March 1, 2007
Norwich, UK – A new British study has shown that early life exposures—such as stress, infection, and poor nutrition—that restrict height growth in the first two years of life have a secondary effect, resulting in a poorer lipid profile in adulthood . Growth after the age of 15 also played an important role in determining future cholesterol levels.
This is the first research to include multiple measures of body size over the life course of older adults, say Dr Paula M Skidmore (University of East Anglia, Norwich, UK) and colleagues in their paper in the March 2007 issue of the Journal of Epidemiology and Community Health.
„We also found that the most disadvantaged were those people who were smallest as babies but biggest as adults,“ Skidmore told heartwire.

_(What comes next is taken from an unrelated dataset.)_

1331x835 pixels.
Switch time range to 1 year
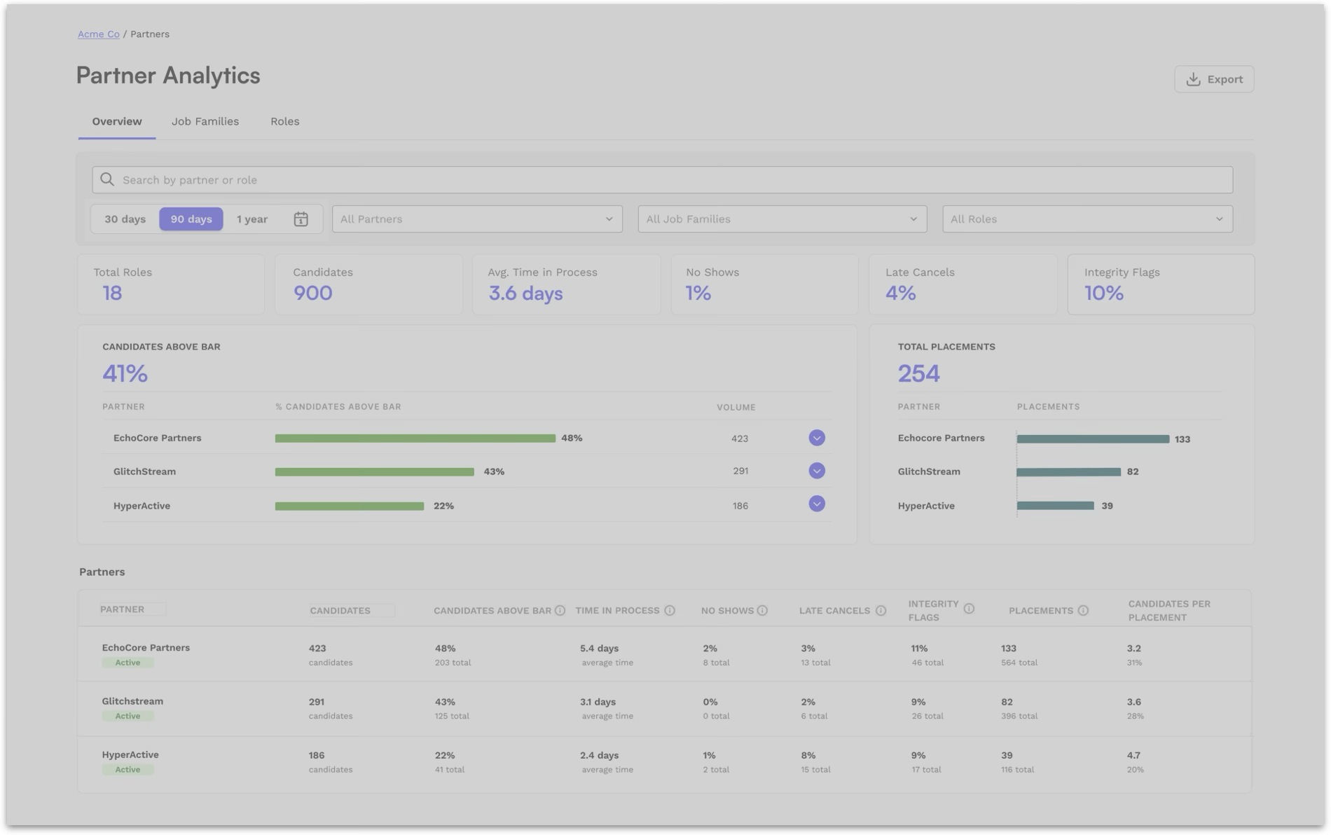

Tallest few had best total and LDL cholesterol profiles
Skidmore et al analyzed 2311 men and women from the Medical Research Council National Survey of Health and Development (NSHD), which measured height and BMI at two, four, seven, 11, 15, and 36 years in relation to total, LDL, and HDL cholesterol at 53 years, using a growth-velocities approach. They adjusted for potentially confounding variables, including social class and birth weight.
Skidmore explained that everyone has an optimum height potential and that it is leg length, rather than trunk length, that determines height in adulthood.

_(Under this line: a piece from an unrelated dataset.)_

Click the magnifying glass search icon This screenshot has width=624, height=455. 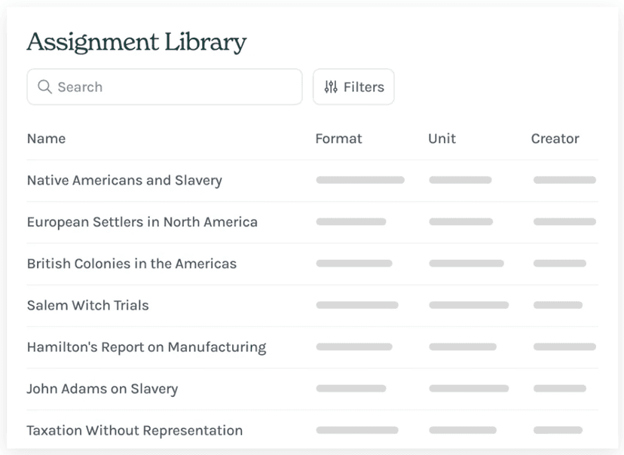click(x=44, y=87)
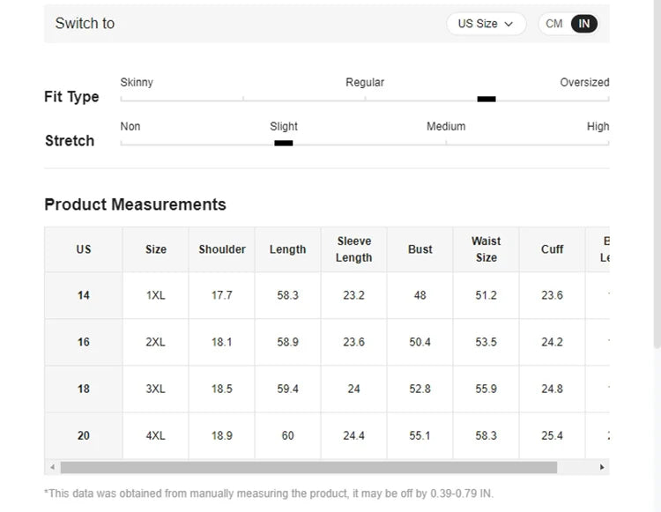661x512 pixels.
Task: Select the 2XL size cell
Action: click(x=156, y=342)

They found that taller adult height—which was determined by longer leg length—was associated with lower adult total- and LDL-cholesterol levels and that tall height at two years and rapid growth in height after the age of 15 years were particularly protective.
„No other studies have reported the effects of several different periods of height growth on lipids,“ they note.
Skidmore told heartwire that those who were tallest until the age of two and after the age of 15 had 6% to 10% lower total-cholesterol levels than those of average height at both ages.
Those with poor early growth should avoid becoming overweight
The researchers also found that those with higher BMI at 36 and 53 and greater BMI increases between the ages of 15 and 36 and 36 and 53 years had higher levels of both total and LDL cholesterol, a finding in agreement with previous studies. But they also showed an inverse relationship between BMI measures at these ages and HDL levels; Skidmore told heartwire this is the first study to document this.
And they found an interaction between birth weight and BMI change at ages 36 and 53, suggesting that the positive association of BMI change with total cholesterol levels is stronger in those of low birth weight. „This is consistent with a programming effect, where those who are born small and become overweight are at particular risk of cardiovascular disease,“ they comment.
„In those with poor early height growth who have higher total- and LDL-cholesterol levels, it may be particularly important to prevent fast BMI increases during adulthood, which have a detrimental impact on HDL as well as total and LDL cholesterol,“ the researchers conclude.